Your instructions:
Lines after the one containing "[Instagram] (108, 15)" are to be omitted; print exactly each line from the start of the records up to and including it.

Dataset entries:
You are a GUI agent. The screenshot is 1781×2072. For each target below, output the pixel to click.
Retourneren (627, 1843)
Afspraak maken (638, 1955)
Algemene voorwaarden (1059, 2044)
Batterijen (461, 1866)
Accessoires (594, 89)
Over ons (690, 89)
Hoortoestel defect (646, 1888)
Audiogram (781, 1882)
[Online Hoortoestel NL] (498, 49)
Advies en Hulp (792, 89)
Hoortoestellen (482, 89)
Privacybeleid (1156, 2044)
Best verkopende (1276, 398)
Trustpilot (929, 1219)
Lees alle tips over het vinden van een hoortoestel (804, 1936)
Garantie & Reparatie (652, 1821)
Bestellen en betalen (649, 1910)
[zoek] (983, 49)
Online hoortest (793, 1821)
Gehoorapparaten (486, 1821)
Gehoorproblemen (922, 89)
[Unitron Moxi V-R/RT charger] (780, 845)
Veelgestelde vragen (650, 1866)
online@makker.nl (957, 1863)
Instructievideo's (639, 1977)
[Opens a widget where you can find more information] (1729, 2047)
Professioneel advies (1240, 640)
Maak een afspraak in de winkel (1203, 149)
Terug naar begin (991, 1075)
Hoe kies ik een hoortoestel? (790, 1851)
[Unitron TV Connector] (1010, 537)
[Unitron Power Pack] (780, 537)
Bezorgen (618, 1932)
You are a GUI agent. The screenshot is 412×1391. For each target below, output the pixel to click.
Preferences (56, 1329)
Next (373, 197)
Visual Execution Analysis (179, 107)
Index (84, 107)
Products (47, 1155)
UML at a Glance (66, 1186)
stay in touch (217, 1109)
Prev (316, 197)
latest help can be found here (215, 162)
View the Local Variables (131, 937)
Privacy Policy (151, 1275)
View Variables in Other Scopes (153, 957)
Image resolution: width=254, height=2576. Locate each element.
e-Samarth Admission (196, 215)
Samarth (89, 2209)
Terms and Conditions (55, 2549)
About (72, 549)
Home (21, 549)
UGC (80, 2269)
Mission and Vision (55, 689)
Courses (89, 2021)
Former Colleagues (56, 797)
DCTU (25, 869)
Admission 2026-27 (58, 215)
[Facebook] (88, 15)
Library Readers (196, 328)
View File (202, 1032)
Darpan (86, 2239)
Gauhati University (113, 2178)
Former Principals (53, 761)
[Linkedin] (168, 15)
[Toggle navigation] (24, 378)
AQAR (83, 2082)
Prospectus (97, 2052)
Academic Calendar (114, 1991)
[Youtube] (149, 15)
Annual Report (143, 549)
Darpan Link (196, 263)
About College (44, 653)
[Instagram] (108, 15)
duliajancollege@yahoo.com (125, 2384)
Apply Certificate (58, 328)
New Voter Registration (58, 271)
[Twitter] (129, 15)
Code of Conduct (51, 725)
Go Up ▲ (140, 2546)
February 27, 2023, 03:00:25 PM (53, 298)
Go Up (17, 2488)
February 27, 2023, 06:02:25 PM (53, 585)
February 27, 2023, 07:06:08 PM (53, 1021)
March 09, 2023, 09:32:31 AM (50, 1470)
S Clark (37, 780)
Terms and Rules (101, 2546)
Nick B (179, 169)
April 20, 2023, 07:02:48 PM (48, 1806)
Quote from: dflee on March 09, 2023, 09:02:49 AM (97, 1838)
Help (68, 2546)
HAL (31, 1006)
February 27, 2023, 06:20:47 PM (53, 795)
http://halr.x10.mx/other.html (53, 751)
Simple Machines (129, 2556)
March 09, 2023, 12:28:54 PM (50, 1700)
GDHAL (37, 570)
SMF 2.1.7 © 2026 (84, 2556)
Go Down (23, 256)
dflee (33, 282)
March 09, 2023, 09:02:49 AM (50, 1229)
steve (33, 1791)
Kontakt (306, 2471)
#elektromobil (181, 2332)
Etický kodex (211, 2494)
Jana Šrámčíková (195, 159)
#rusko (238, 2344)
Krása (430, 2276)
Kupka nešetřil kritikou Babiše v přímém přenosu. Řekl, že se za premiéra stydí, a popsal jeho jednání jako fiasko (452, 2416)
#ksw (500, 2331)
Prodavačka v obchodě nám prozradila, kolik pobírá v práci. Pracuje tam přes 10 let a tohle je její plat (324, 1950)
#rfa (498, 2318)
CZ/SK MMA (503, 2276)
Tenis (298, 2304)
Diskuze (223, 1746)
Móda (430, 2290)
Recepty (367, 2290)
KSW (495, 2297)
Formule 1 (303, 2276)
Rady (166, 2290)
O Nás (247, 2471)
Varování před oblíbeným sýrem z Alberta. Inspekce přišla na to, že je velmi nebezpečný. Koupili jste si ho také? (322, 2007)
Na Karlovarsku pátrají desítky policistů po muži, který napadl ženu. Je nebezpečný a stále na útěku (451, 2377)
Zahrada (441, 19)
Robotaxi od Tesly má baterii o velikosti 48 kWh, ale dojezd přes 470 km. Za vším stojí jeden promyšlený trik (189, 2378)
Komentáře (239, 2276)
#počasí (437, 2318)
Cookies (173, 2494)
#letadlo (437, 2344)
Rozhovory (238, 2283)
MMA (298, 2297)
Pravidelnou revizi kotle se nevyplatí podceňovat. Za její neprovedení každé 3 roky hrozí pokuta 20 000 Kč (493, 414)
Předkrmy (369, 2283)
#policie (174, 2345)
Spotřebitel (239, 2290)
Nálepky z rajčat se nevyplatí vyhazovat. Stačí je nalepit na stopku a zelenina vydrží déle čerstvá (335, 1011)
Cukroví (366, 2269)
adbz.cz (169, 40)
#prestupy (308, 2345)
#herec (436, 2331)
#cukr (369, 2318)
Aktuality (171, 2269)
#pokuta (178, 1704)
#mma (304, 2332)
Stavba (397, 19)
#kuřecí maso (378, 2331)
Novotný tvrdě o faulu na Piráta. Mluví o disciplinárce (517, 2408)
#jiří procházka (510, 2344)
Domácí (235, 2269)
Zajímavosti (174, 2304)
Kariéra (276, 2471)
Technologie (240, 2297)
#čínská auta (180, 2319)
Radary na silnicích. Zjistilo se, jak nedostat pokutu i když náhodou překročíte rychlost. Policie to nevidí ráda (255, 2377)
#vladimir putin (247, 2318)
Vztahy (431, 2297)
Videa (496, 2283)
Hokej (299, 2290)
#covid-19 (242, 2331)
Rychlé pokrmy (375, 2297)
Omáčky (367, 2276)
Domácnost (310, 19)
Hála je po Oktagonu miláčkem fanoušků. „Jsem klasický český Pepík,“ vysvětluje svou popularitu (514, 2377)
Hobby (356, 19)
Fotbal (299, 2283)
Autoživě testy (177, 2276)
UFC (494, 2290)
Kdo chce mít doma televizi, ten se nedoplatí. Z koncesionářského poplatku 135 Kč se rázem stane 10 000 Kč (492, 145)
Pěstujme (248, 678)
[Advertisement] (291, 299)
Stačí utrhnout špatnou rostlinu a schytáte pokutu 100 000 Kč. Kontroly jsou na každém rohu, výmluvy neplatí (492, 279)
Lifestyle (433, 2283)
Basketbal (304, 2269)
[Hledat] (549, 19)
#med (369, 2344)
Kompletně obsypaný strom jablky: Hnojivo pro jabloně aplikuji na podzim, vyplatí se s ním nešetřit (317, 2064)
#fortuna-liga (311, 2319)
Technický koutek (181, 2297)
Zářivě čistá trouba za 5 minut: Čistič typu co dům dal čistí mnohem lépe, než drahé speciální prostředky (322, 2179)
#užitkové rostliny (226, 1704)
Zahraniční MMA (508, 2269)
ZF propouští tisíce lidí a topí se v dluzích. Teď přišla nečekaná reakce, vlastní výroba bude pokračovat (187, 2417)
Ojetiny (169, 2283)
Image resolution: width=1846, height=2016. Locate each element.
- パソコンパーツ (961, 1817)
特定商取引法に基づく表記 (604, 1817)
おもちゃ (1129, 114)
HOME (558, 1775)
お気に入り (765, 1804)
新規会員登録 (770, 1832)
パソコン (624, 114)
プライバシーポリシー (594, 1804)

Exercise result:
You are a GUI agent. The screenshot is 1781×2072. For each target below, output the pixel to click.
Retourneren (627, 1843)
Afspraak maken (638, 1955)
Algemene voorwaarden (1059, 2044)
Batterijen (461, 1866)
Accessoires (594, 89)
Over ons (690, 89)
Hoortoestel defect (646, 1888)
Audiogram (781, 1882)
[Online Hoortoestel NL] (498, 49)
Advies en Hulp (792, 89)
Hoortoestellen (482, 89)
Privacybeleid (1156, 2044)
Best verkopende (1276, 398)
Trustpilot (929, 1219)
Lees alle tips over het vinden van een hoortoestel (804, 1936)
Garantie & Reparatie (652, 1821)
Bestellen en betalen (649, 1910)
[zoek] (983, 49)
Online hoortest (793, 1821)
Gehoorapparaten (486, 1821)
Gehoorproblemen (922, 89)
[Unitron Moxi V-R/RT charger] (780, 845)
Veelgestelde vragen (650, 1866)
online@makker.nl (957, 1863)
Instructievideo's (639, 1977)
[Opens a widget where you can find more information] (1729, 2047)
Professioneel advies (1240, 640)
Maak een afspraak in de winkel (1203, 149)
Terug naar begin (991, 1075)
Hoe kies ik een hoortoestel? (790, 1851)
[Unitron TV Connector] (1010, 537)
[Unitron Power Pack] (780, 537)
Bezorgen (618, 1932)
You are a GUI agent. The screenshot is 412×1391. For each target below, output the pixel to click.
Preferences (56, 1329)
Next (373, 197)
Visual Execution Analysis (179, 107)
Index (84, 107)
Products (47, 1155)
UML at a Glance (66, 1186)
stay in touch (217, 1109)
Prev (316, 197)
latest help can be found here (215, 162)
View the Local Variables (131, 937)
Privacy Policy (151, 1275)
View Variables in Other Scopes (153, 957)
Image resolution: width=254, height=2576. Locate each element.
e-Samarth Admission (196, 215)
Samarth (89, 2209)
Terms and Conditions (55, 2549)
About (72, 549)
Home (21, 549)
UGC (80, 2269)
Mission and Vision (55, 689)
Courses (89, 2021)
Former Colleagues (56, 797)
DCTU (25, 869)
Admission 2026-27 (58, 215)
[Facebook] (88, 15)
Library Readers (196, 328)
View File (202, 1032)
Darpan (86, 2239)
Gauhati University (113, 2178)
Former Principals (53, 761)
[Linkedin] (168, 15)
[Toggle navigation] (24, 378)
AQAR (83, 2082)
Prospectus (97, 2052)
Academic Calendar (114, 1991)
[Youtube] (149, 15)
Annual Report (143, 549)
Darpan Link (196, 263)
About College (44, 653)
[Instagram] (108, 15)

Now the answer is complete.